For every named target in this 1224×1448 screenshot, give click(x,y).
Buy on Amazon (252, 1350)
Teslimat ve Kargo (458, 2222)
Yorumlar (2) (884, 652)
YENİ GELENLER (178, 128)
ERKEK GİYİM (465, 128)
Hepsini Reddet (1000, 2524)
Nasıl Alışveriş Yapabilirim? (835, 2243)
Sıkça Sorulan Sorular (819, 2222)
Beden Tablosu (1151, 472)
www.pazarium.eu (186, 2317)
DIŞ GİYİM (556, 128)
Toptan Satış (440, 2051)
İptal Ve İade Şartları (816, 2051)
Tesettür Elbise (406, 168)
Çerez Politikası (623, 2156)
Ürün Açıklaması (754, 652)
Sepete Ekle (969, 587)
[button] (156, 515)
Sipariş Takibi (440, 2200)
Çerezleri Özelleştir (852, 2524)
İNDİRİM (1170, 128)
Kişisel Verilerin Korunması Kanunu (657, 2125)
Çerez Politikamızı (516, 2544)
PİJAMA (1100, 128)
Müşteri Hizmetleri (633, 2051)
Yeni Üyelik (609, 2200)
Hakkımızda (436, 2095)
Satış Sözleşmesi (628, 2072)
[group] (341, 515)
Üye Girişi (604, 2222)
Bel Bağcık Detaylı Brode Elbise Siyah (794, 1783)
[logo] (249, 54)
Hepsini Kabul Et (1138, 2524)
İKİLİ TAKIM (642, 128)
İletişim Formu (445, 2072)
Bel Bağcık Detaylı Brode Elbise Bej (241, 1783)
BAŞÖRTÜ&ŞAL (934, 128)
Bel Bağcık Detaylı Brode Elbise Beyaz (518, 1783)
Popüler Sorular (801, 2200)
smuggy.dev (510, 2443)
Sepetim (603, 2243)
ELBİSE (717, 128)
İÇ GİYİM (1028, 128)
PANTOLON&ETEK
+===+
#### The problem:
Format each line of the rows above as a Markdown table with two columns, Number and Entry, leaving out any blank lines.

#### Answer below:
| Number | Entry |
|---|---|
| 1 | For every named target in this 1224×1448 screenshot, give click(x,y). |
| 2 | Buy on Amazon (252, 1350) |
| 3 | Teslimat ve Kargo (458, 2222) |
| 4 | Yorumlar (2) (884, 652) |
| 5 | YENİ GELENLER (178, 128) |
| 6 | ERKEK GİYİM (465, 128) |
| 7 | Hepsini Reddet (1000, 2524) |
| 8 | Nasıl Alışveriş Yapabilirim? (835, 2243) |
| 9 | Sıkça Sorulan Sorular (819, 2222) |
| 10 | Beden Tablosu (1151, 472) |
| 11 | www.pazarium.eu (186, 2317) |
| 12 | DIŞ GİYİM (556, 128) |
| 13 | Toptan Satış (440, 2051) |
| 14 | İptal Ve İade Şartları (816, 2051) |
| 15 | Tesettür Elbise (406, 168) |
| 16 | Çerez Politikası (623, 2156) |
| 17 | Ürün Açıklaması (754, 652) |
| 18 | Sepete Ekle (969, 587) |
| 19 | [button] (156, 515) |
| 20 | Sipariş Takibi (440, 2200) |
| 21 | Çerezleri Özelleştir (852, 2524) |
| 22 | İNDİRİM (1170, 128) |
| 23 | Kişisel Verilerin Korunması Kanunu (657, 2125) |
| 24 | Çerez Politikamızı (516, 2544) |
| 25 | PİJAMA (1100, 128) |
| 26 | Müşteri Hizmetleri (633, 2051) |
| 27 | Yeni Üyelik (609, 2200) |
| 28 | Hakkımızda (436, 2095) |
| 29 | Satış Sözleşmesi (628, 2072) |
| 30 | [group] (341, 515) |
| 31 | Üye Girişi (604, 2222) |
| 32 | Bel Bağcık Detaylı Brode Elbise Siyah (794, 1783) |
| 33 | [logo] (249, 54) |
| 34 | Hepsini Kabul Et (1138, 2524) |
| 35 | İKİLİ TAKIM (642, 128) |
| 36 | İletişim Formu (445, 2072) |
| 37 | Bel Bağcık Detaylı Brode Elbise Bej (241, 1783) |
| 38 | BAŞÖRTÜ&ŞAL (934, 128) |
| 39 | Bel Bağcık Detaylı Brode Elbise Beyaz (518, 1783) |
| 40 | Popüler Sorular (801, 2200) |
| 41 | smuggy.dev (510, 2443) |
| 42 | Sepetim (603, 2243) |
| 43 | ELBİSE (717, 128) |
| 44 | İÇ GİYİM (1028, 128) |
| 45 | PANTOLON&ETEK |